San Diego County wastes 500,000 tons of food each year. Here’s a better solution.

Originally published in San Diego Union-Tribune February 17th. Written by Jessica S. Toth, Solana Center Executive Director. 


Government and economics are coming into alignment on the need to address climate change. In the past few weeks, climate change mitigation was hot.

The San Diego County Board of Supervisors identified activation around climate policy as a key platform tenet, aiming for zero carbon emissions by 2035. The CEO of world’s largest asset management firm, BlackRock, proffered net-zero by 2050 as a core investment strategy. Climate strategies informed the agenda at the World Economic Forum. And state legislators proposed requiring emissions disclosures from large businesses in support of California’s own carbon neutrality goal by 2045.

The San Diego region is well-suited to lead by demonstrating climate change mitigation measures. Our world-class nonprofit and academic institutions bring innovation. Our weather and land-use infrastructure enable a key climate change solution: the natural circular ecosystem to return nutrients in food waste back into our soils. Our citizens — as individuals, families and communities — make the connection between actions and impact on the natural environment.

Try as it might, the COVID-19 pandemic did not change the community spirit to protect our environment. It did impact garbage — what is discarded and how it is disposed. Changes coinciding with the pandemic are stark: up to 40 percent increase in residential waste tonnage in California, 10 percent growth of national corrugated box shipments and 20 percent increase in food waste in San Diego.

Amazingly, amid the stress, the uncertainty and the isolation, people continue to take actions to divert waste from our landfills. The fortitude of individuals through the pandemic has astounded me. At Solana Center for Environmental Innovation, we saw an initial 10-fold increase in electronics, batteries and light bulbs dropped off, as families took on house-cleaning projects. Instead of discarding these items in their curbside trash, which ultimately results in toxins leaking into our soils and watersheds, residents and businesses make the trip to our center to ensure environmentally sound disposal. Adjacent to our site, the city of Encinitas and EDCO have teamed to offer cardboard and packaging recycling. It is always overflowing though it is emptied multiple times per week.

Even in these toughest times, I see people remaining committed to doing right by the environment.

For regional results, San Diego County is perfectly positioned to implement effective climate crisis solutions. With year-round growing seasons and the largest number of small farms of any U.S. county, San Diego County can demonstrate effective circular economy practices.

We throw away an estimated 500,000 tons of food waste each year in San Diego County. When landfilled, all that food generates over 270,000 metric tons of greenhouse gases. Diverting it from our landfills — whether conserving edible food for people in need, creating animal feed, composting or extracting renewable natural gas — avoids the emission of those harmful gases. Finished compost, which is recycled food waste, actually sequesters carbon from our air. Using compost on all the region’s agricultural lands would sequester the equivalent of the annual carbon emissions from the entire city of San Diego.

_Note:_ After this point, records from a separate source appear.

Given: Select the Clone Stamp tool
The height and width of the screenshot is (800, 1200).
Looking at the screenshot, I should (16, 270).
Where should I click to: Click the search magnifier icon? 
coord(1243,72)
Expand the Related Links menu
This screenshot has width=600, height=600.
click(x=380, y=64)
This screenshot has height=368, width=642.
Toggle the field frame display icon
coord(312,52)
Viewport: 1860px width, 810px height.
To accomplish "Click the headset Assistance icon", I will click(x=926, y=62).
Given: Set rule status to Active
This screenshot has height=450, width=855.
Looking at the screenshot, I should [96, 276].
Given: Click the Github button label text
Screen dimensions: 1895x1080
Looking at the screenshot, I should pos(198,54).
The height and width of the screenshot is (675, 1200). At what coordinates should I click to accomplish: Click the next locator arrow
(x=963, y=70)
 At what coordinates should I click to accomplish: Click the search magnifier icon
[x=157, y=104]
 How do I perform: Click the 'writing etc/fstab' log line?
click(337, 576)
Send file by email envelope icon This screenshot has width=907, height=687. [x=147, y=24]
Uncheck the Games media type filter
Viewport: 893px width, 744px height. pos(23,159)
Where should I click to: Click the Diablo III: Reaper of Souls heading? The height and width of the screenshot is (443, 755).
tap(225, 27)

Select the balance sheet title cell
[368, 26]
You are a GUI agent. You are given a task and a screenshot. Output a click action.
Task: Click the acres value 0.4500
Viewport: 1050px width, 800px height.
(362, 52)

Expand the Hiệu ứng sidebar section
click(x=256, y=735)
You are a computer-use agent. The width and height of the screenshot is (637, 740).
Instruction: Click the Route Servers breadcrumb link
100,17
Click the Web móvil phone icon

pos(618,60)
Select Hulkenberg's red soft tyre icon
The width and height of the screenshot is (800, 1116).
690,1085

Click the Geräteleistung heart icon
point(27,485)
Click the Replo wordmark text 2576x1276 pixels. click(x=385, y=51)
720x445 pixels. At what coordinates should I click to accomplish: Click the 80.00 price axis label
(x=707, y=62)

Food Cycle on Farmlands is a program designed to demonstrate the circular nature of organic material from farm to consumer and back, by taking food waste from local grocery stores to be composted at agricultural sites. Compost, a naturally nutrient-rich soil amendment, returns minerals to our soils that are removed when produce is harvested. Whatever isn’t eaten should be recycled back into our earth. However, the county has ordinances that don’t permit implementation of Food Cycle on Farmlands.

To take advantage of our region’s natural resources and infrastructure and to create examples for elsewhere, we need some governmental changes. Policies should promote composting of food waste on agricultural lands. And landfill tipping fees should incentivize waste diversion, rather than being among the lowest of large population centers in California.

Leaders in politics, the financial markets and the community are calling for action to avert the climate crisis. We need ordinances and policies to make that possible. To be comprehensive, San Diego County’s net carbon zero plan must incorporate community behavior change as well as the incredible potential of our agricultural lands.

If our community can remain motivated to protect our natural resources during the hardship of an unforeseen global pandemic, we can put plans in place to avert the approaching climate crisis. We have the will. We could use some help with the means.